Continuamente ouvia insultos como o rejeitado, aquele com quem ninguém
quer estar por estar sempre sozinho. Isso levou a que me refugiasse nas redes
sociais. A busca incessante de seguidores, likes e comentários levaram a um
descontrolo. Momentaneamente sentia um aumento de confiança, mas
rapidamente caía no meu estado de desespero normal.
A minha mãe perdeu novamente o emprego, por volta de maio de 2016. Foi um
ano complicado. Tive de me privar de alguns bens materiais, mas, mesmo
assim, não deixei de ser feliz. Para mim a felicidade não vinha daquilo que é
material, mas sim das emoções. De tudo aquilo que me faz bem ao coração. A
minha mãe era a minha heroína, fazia tudo o que estava ao seu alcance para
melhorar um pouco mais a minha vida.
Um herói não é só aquele que combate o crime e salva toda a gente, é muito
mais que isto. Um herói é uma figura que o ser humano admira, um exemplo a
seguir. São figuras que transmitem coragem e ensinamentos importantes e
necessários para a nossa vida. Para mim, os heróis são importantes na medida
em que incutem vontade de sermos melhores. Por outro lado, os heróis têm o
importante papel de manter o nosso “mundo da fantasia” sempre aceso dentro
de nós, estimulando a nossa imaginação e criatividade. O ser humano não vive
sem sonhar pois é a única coisa que não custa dinheiro.

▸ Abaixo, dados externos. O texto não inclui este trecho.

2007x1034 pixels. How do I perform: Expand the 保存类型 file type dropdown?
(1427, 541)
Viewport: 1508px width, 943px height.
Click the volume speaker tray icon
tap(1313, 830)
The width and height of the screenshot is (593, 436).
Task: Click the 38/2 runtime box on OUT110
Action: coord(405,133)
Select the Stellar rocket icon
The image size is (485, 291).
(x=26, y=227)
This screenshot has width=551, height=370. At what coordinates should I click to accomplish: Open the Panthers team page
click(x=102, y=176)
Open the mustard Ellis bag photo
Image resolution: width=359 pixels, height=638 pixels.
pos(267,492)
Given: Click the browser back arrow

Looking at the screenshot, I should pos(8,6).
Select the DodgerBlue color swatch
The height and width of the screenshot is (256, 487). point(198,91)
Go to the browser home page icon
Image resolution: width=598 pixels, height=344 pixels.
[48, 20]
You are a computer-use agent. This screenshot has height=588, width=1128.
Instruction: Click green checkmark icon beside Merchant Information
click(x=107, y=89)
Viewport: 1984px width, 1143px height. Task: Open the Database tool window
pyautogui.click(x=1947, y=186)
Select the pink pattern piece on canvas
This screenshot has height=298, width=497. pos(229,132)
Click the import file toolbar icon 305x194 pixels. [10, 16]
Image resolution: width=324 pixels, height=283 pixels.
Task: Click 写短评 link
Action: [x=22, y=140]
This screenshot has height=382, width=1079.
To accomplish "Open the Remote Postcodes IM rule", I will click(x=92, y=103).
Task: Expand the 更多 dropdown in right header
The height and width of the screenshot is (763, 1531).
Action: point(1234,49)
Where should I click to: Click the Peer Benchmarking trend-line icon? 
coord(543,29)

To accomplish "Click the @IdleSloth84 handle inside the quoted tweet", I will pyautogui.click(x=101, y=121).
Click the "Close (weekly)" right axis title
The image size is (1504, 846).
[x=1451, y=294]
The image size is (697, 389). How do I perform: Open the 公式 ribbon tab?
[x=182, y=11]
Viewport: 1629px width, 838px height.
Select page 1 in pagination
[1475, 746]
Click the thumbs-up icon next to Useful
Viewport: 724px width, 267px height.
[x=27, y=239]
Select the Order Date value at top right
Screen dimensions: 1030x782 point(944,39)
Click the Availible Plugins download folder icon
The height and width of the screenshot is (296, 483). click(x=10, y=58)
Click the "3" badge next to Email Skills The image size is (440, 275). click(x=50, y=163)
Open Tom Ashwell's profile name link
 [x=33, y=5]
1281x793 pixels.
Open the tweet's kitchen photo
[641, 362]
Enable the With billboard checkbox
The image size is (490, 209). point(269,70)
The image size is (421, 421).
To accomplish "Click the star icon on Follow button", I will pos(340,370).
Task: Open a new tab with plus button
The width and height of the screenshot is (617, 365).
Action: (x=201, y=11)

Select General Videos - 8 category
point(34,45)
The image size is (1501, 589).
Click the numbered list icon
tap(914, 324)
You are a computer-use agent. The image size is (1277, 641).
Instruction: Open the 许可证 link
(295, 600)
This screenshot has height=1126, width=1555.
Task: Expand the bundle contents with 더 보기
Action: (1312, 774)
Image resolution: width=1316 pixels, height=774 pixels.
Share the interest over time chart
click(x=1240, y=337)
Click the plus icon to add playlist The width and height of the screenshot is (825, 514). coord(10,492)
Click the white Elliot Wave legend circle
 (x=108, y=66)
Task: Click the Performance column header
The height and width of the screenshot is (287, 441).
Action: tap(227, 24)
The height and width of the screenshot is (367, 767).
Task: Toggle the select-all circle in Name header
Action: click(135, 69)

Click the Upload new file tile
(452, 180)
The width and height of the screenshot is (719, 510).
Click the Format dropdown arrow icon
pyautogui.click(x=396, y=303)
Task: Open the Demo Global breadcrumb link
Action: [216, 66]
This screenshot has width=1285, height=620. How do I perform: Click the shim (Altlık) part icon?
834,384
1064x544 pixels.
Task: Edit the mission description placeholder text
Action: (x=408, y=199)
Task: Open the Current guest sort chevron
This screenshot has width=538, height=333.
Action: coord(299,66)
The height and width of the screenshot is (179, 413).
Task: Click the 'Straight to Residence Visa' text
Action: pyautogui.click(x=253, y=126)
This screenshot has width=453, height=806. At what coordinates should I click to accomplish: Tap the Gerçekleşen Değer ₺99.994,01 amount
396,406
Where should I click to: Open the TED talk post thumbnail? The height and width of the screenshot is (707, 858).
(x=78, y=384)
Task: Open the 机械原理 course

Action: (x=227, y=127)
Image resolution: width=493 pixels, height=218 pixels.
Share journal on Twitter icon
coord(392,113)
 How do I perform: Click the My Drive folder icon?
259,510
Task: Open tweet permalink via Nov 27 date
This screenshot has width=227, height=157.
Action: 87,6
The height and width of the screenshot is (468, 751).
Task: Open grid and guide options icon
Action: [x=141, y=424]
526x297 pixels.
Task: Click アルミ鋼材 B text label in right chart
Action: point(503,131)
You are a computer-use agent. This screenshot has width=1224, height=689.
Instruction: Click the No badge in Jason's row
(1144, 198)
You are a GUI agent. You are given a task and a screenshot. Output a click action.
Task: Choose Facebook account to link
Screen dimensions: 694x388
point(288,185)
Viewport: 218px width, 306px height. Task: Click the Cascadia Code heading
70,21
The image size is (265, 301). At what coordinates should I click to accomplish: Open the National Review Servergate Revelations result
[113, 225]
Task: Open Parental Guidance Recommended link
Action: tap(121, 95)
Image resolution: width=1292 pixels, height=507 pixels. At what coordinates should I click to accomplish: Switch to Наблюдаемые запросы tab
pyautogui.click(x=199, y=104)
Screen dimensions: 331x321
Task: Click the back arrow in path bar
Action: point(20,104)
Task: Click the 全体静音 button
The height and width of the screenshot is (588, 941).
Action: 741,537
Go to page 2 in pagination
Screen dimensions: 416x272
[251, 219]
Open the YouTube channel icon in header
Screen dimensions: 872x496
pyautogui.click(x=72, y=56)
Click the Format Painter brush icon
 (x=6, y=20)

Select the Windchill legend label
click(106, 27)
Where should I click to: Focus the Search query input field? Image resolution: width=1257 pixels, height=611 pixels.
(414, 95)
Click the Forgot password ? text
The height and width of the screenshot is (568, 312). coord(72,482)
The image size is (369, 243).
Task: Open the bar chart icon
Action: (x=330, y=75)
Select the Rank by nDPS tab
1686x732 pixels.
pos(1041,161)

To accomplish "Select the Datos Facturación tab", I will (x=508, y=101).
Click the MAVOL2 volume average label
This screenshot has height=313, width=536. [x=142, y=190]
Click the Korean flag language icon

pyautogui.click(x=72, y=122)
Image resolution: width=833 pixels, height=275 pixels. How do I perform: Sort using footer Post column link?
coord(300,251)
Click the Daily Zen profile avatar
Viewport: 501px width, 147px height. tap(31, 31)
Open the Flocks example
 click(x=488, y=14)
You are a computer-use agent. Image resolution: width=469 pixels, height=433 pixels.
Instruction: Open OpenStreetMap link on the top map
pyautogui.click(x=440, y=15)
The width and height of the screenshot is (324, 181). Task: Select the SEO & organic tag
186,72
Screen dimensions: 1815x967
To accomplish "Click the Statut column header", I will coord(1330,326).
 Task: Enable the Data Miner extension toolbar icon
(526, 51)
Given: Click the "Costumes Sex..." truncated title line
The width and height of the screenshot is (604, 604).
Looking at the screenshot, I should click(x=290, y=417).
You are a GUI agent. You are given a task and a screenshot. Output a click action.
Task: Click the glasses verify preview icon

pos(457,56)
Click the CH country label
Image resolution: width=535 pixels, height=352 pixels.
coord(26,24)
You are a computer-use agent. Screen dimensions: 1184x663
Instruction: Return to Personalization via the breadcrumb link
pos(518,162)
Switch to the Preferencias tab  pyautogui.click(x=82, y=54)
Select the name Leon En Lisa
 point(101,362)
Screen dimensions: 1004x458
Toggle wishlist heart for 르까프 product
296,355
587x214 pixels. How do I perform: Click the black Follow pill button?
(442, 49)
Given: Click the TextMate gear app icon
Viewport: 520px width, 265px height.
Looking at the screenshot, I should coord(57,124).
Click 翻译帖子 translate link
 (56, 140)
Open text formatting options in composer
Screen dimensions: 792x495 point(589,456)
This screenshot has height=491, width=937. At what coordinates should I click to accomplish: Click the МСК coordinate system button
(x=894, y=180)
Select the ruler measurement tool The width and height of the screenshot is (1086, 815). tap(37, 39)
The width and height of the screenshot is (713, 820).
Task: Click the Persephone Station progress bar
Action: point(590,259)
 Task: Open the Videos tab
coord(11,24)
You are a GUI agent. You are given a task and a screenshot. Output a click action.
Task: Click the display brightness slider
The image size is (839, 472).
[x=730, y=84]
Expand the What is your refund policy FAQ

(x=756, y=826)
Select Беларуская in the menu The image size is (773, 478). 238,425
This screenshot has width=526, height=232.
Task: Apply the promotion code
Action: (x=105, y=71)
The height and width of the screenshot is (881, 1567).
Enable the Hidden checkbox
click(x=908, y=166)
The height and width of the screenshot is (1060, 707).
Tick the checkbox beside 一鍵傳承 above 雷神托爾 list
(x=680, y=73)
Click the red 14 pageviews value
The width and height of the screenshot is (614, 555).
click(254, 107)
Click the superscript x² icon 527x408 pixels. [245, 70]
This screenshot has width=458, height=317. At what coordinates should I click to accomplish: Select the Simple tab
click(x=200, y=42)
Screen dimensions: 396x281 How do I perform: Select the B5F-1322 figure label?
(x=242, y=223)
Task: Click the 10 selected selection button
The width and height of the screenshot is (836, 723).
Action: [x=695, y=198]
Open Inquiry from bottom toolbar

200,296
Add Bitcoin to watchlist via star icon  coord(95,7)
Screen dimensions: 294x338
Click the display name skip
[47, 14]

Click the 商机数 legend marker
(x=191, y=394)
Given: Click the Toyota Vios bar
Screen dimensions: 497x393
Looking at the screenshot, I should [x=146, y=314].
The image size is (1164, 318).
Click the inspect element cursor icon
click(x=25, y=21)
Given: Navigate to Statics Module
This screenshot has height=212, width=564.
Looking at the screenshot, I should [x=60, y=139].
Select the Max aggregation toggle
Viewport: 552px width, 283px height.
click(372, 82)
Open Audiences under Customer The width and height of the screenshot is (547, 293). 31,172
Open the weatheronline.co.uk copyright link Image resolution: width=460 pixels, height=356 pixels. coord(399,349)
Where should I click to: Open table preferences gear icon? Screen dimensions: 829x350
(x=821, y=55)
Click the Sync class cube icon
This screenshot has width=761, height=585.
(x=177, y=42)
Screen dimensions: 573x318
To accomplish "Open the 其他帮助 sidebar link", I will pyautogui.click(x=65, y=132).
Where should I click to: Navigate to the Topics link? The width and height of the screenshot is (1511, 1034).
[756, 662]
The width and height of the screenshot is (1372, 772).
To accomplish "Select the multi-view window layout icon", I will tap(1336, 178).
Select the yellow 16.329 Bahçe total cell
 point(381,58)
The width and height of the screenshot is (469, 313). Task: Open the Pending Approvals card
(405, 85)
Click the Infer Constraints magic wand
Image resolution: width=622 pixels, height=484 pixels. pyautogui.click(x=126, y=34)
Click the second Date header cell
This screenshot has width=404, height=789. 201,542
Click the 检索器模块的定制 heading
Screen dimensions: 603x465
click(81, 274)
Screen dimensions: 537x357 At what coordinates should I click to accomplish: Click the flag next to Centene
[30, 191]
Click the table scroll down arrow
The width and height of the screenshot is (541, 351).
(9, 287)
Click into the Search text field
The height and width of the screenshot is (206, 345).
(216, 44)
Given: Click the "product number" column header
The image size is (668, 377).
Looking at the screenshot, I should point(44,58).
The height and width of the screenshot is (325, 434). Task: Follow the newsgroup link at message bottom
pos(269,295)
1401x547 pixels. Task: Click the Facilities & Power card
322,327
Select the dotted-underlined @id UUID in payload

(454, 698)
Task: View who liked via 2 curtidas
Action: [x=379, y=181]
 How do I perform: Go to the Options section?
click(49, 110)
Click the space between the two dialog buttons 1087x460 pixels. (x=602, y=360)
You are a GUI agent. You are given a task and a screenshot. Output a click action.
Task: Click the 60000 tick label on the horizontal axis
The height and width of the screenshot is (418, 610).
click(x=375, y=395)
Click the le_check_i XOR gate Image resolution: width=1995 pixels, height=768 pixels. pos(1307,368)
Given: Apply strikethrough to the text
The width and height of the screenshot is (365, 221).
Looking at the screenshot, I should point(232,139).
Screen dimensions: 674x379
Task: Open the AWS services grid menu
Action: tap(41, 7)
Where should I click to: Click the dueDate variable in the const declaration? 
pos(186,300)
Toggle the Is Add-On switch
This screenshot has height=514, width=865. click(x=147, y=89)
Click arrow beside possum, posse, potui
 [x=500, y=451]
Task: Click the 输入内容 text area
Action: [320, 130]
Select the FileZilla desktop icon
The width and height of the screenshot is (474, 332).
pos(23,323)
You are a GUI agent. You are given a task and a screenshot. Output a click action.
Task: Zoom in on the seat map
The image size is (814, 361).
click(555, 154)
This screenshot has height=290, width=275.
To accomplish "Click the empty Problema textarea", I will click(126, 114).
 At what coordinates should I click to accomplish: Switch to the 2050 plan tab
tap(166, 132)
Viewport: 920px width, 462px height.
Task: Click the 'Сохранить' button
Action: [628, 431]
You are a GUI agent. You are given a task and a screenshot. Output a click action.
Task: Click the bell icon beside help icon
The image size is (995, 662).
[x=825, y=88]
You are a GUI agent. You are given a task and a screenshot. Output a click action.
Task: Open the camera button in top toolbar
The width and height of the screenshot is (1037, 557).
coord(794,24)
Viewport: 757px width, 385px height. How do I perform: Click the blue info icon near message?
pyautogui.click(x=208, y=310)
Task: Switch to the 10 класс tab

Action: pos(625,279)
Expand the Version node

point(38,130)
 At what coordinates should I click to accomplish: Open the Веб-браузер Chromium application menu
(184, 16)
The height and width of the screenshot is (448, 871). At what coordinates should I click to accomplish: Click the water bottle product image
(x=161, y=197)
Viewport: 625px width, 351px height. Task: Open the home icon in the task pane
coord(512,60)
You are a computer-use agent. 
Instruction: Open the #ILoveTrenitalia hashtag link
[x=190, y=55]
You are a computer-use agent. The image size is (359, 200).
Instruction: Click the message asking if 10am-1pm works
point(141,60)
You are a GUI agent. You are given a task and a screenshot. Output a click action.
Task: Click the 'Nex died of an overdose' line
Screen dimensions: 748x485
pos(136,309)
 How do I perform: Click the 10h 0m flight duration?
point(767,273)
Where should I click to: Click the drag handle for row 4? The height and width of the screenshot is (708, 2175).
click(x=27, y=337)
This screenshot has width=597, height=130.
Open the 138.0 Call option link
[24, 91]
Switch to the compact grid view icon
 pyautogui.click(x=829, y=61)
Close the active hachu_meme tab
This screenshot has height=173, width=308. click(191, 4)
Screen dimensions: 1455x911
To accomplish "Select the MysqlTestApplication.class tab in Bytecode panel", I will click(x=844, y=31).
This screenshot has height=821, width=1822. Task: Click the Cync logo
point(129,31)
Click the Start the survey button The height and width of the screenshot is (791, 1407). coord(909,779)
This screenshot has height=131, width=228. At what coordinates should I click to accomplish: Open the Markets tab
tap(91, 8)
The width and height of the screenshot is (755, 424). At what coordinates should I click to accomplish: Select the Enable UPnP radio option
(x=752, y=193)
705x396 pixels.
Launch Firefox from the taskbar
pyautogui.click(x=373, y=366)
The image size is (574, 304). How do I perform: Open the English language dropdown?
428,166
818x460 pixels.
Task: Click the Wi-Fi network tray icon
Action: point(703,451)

À medida que se aproximava a época natalícia, o meu desejo de estar com
Clarisse aumentava.
O Natal deste ano foi difícil pois o meu avô Augusto tinha morrido apenas um
mês antes desta época tão festiva.
Perder alguém não é fácil. Faz-nos repensar toda a nossa vida e o que
vivemos ao lado dessa pessoa. O meu avô morreu de cancro, cancro dos
pulmões. Após muitos dias internado, morreu devido às metástases que
afetavam os seus órgãos principais. Mas, antes disso, a vida não lhe tinha sido
favorável. Mal descobriu que tinha esta maldita doença, iniciou os tratamentos,
mas o cancro venceu-o logo de início e rapidamente ficou preso a uma cama,
cheio de dores. Apesar dos inúmeros fármacos que tomava, nada aliviava
aquela dor. Berta, a minha avó, chorava amargurada ao ver o sofrimento de
Augusto. Foi uma doença fatal tal como o sentimento de perder alguém.
Consome-nos por dentro. Por muito que queiramos mostrar uma faceta alegre,
estes sentimentos puxam-nos para o nosso lado mais triste. Sentimo-nos
vazios, o que leva, por vezes, a uma certa insegurança que nos muda
completamente, que muda a nossa personalidade e forma de ser.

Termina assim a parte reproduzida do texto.